Data entries:

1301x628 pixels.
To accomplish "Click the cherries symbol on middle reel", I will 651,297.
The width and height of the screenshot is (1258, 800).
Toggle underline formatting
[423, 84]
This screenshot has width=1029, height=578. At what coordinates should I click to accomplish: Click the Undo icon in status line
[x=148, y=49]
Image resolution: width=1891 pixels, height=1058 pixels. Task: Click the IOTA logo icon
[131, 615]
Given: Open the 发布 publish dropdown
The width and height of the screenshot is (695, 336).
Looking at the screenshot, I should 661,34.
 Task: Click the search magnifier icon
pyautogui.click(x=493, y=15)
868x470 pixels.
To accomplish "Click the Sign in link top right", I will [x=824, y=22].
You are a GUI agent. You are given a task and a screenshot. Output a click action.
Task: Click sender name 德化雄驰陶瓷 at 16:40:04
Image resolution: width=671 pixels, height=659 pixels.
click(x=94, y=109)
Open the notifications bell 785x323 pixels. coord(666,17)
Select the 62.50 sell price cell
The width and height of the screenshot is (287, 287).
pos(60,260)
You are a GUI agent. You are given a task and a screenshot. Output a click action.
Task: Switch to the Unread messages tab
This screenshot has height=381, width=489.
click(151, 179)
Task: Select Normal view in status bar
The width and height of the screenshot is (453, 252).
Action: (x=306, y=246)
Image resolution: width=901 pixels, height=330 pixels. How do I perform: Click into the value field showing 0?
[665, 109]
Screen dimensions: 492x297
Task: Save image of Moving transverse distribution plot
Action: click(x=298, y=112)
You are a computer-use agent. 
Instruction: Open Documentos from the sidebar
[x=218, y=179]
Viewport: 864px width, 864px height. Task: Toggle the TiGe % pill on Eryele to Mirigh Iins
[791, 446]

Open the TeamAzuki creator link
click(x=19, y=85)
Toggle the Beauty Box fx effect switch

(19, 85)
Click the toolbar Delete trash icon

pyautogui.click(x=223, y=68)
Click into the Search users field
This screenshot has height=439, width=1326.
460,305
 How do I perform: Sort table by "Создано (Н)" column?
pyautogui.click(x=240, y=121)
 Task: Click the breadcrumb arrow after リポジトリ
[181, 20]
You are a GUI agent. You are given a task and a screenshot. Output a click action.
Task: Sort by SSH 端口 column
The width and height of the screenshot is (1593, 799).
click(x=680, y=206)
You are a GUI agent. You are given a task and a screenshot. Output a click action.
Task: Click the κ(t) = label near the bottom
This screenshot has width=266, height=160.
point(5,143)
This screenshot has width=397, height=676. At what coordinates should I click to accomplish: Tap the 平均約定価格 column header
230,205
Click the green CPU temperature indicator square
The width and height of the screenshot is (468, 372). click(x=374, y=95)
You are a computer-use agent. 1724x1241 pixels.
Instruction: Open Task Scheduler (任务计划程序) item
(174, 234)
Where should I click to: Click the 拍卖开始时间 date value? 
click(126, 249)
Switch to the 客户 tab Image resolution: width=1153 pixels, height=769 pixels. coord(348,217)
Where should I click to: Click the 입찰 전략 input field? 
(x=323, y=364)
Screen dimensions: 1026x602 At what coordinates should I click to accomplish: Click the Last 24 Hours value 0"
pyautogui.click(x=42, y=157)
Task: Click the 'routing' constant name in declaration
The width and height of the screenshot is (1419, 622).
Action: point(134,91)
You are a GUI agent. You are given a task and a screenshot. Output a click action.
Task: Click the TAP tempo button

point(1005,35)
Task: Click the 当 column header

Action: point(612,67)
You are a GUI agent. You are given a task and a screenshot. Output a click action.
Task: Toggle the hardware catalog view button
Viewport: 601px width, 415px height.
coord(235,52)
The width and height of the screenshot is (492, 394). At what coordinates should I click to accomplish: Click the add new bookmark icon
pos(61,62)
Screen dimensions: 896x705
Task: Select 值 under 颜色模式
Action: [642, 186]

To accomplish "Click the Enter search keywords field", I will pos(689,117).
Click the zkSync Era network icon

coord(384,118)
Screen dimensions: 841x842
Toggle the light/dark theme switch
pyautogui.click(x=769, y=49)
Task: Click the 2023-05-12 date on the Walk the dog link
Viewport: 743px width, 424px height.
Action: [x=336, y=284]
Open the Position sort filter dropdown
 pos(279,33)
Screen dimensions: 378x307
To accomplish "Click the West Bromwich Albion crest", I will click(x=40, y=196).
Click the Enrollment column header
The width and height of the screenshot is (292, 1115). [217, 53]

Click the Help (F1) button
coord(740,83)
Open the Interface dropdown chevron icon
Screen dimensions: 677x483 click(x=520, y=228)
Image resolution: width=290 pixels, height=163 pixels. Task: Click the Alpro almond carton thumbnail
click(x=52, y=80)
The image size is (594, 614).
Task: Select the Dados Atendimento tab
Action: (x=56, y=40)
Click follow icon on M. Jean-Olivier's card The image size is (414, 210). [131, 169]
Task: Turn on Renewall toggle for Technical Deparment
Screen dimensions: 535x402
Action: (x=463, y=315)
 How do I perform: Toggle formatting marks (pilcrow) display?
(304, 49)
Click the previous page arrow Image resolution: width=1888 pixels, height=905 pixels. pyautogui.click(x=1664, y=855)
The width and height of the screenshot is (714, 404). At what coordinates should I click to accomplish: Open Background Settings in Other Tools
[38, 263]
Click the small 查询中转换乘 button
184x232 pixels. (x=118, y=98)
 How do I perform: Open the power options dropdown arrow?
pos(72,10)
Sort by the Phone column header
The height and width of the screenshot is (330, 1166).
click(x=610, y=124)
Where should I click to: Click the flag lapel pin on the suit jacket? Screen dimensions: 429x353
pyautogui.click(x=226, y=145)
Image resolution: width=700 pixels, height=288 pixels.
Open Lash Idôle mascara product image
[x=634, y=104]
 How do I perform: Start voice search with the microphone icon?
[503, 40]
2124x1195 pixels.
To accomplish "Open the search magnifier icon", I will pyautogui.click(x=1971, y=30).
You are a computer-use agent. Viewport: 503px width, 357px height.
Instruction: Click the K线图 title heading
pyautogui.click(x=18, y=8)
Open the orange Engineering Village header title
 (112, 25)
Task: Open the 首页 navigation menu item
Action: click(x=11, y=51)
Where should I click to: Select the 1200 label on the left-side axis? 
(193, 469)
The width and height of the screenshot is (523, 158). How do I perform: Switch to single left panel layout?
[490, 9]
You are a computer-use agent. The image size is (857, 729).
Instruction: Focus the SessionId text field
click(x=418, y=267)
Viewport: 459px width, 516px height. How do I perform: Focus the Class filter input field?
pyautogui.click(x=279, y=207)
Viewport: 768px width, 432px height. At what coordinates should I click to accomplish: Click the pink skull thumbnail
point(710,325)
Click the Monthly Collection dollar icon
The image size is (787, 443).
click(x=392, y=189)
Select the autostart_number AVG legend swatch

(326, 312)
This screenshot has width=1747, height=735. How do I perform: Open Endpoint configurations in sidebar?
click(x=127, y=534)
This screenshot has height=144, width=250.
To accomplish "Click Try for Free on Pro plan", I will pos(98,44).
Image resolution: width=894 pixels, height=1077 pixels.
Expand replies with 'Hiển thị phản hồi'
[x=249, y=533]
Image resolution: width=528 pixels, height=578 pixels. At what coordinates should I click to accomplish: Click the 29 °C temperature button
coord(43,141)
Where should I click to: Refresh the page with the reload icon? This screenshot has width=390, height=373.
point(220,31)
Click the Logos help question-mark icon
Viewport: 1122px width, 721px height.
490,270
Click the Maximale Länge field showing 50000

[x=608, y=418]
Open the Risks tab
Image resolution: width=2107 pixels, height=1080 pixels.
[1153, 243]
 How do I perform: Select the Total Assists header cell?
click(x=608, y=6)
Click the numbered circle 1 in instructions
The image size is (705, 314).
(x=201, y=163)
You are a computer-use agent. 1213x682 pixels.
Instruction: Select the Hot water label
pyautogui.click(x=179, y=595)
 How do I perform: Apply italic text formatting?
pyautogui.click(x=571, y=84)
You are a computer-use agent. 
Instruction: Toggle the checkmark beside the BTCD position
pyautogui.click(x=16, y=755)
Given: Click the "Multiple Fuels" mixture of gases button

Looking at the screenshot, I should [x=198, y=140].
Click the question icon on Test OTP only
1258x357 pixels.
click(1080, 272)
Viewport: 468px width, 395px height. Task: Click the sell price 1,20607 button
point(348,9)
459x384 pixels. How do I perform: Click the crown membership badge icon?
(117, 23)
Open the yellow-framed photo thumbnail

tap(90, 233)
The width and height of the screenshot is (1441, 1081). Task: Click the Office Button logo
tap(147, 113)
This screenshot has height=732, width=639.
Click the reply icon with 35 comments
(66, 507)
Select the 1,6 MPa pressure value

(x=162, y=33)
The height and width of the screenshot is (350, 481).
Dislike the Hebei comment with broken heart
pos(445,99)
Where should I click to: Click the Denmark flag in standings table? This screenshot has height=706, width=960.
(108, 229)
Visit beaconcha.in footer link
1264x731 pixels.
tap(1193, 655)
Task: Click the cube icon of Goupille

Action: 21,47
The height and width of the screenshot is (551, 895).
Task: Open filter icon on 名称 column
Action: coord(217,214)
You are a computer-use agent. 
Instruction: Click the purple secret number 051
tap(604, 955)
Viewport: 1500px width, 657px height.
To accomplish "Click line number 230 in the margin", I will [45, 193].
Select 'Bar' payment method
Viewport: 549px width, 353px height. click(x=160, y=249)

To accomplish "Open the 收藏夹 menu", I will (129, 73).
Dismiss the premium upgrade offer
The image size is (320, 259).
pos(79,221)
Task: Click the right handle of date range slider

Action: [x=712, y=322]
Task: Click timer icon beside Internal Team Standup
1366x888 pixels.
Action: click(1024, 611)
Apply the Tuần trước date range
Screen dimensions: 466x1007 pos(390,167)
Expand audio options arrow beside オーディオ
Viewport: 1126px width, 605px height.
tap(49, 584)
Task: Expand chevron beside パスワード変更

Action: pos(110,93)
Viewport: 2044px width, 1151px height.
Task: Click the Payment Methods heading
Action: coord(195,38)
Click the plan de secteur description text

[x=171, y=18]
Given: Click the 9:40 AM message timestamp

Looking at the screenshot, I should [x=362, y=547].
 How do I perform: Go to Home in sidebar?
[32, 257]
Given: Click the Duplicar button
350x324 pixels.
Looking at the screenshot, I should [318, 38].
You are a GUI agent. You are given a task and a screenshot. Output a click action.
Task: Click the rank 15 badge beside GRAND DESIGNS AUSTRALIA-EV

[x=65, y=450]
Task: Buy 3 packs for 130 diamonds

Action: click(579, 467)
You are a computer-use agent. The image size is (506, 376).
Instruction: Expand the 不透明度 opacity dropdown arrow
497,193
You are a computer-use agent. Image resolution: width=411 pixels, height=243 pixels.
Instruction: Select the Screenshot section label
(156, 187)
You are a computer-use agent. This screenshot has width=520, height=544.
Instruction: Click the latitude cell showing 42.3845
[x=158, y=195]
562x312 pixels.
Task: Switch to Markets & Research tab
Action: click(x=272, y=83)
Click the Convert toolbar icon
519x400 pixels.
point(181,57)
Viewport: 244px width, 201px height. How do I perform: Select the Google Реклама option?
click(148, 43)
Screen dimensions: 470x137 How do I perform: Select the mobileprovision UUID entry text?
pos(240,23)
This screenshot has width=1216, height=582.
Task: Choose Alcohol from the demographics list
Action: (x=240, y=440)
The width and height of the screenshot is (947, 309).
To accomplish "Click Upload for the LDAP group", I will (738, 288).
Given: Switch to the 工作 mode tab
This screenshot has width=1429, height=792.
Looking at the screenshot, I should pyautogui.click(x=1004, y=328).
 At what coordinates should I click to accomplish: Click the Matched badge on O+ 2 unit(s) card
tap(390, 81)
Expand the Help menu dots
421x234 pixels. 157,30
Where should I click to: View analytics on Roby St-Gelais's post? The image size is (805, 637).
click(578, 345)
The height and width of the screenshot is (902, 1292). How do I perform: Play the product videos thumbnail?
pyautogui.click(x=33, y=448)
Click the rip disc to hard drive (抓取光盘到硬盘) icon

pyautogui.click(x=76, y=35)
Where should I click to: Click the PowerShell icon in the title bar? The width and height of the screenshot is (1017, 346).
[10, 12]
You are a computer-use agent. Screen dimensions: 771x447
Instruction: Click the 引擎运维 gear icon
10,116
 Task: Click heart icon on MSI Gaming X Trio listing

→ **Work to be completed**: Copy out the data verbatim, everything from the line containing "Viewport: 244px width, 201px" down to the line containing "Action: (x=240, y=440)", including both of those lines.

→ **Written response**:
Viewport: 244px width, 201px height. How do I perform: Select the Google Реклама option?
click(148, 43)
Screen dimensions: 470x137 How do I perform: Select the mobileprovision UUID entry text?
pos(240,23)
This screenshot has width=1216, height=582.
Task: Choose Alcohol from the demographics list
Action: (x=240, y=440)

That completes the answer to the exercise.